::: Excerpt to read

Python file runs using python command but not using Flask

I have a small application built using Flask and Flask-restx. I can run the app using python app.py and the flask server runs on port 8888. I try to run the file using set FLASK_APP=app.py and run using flask run which seems to run, but doesnt open my swagger page. Please advice.

app.py

import logging.config

import os
from flask import Flask, Blueprint
from flask_cors import CORS
from werkzeug.middleware.proxy_fix import ProxyFix
from src.config import default
from src.api.controllers.endpoints.users import ns as users_namespace
from src.api.controllers.endpoints.statuses import ns as status_namespace
from src.api import api
from src.database import db

app = Flask(__name__)
CORS(app)
app.wsgi_app = ProxyFix(app.wsgi_app)
logging_conf_path = os.path.normpath(os.path.join(os.path.dirname(__file__), '../logging.conf'))

::::::
::: Information supplied

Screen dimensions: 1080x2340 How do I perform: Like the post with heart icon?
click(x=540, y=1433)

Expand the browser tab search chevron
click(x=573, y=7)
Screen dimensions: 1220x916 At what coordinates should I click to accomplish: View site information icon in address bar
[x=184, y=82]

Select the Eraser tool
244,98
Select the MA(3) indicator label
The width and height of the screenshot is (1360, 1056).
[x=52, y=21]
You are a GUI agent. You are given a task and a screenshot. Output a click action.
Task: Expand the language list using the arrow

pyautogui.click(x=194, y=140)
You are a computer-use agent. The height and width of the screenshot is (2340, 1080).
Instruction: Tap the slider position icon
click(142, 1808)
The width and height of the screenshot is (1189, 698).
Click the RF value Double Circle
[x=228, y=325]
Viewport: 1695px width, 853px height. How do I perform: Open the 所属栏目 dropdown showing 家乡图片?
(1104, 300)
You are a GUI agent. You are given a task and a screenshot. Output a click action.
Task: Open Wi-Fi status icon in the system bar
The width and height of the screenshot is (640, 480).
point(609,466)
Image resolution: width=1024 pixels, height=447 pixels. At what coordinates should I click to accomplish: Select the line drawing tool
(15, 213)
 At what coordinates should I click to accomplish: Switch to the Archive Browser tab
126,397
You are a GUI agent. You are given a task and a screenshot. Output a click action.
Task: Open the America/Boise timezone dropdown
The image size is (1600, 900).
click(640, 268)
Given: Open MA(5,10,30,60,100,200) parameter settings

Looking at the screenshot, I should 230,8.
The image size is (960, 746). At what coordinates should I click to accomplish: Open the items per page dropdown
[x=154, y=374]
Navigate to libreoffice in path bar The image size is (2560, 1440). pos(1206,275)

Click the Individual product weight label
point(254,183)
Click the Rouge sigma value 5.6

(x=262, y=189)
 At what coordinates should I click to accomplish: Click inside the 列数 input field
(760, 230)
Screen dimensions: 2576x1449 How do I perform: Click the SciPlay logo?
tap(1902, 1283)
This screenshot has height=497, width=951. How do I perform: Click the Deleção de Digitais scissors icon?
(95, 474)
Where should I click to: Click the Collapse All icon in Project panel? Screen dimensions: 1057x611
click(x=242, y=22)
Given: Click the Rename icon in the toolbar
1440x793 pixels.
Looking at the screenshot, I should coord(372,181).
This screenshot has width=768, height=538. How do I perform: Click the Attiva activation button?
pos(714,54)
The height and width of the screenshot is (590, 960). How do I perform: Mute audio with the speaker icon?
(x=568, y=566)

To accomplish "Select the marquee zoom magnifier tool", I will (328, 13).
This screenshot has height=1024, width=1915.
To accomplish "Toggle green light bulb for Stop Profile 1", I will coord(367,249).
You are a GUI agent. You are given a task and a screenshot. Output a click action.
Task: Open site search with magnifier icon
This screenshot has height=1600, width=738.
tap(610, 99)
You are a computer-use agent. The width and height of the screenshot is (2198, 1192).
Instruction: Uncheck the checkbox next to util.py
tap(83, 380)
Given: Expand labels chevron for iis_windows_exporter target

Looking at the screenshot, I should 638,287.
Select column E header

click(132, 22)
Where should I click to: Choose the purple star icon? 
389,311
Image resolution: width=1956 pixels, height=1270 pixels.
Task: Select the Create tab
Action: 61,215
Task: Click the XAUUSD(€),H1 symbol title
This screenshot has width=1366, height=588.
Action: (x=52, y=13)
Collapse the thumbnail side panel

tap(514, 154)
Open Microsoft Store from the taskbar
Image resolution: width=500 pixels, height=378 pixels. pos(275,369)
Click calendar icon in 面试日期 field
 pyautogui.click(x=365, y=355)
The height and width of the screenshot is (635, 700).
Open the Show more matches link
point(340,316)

::::::

# Exercise set
1 – In the Flask post, copy the passage that begins at the words "Python file runs" and stops after "page. Please advice.", substituting "5000" for "8888".
2 – Please decide whether each statement agrees with the Flask post, answering yes or no and quoting the deciding words:
(a) Launched with python app.py, the server runs on port 8888.
(b) Starting the app with flask run opens the swagger page.
(c) The app.py file imports CORS from flask_cors.
3 – Answer these questions from the Flask post:
(a) Which two tools was the application built with?
(b) Under what name is ns imported from src.api.controllers.endpoints.users?
(c) From which module is ProxyFix imported?

# Responses to the tasks
1 –
Python file runs using python command but not using Flask

I have a small application built using Flask and Flask-restx. I can run the app using python app.py and the flask server runs on port 5000. I try to run the file using set FLASK_APP=app.py and run using flask run which seems to run, but doesnt open my swagger page. Please advice.

2 –
(a) Yes: "I can run the app using python app.py and the flask server runs on port 8888"
(b) No: "which seems to run, but doesnt open my swagger page"
(c) Yes: "from flask_cors import CORS"

3 –
(a) Flask and Flask-restx
(b) users_namespace
(c) werkzeug.middleware.proxy_fix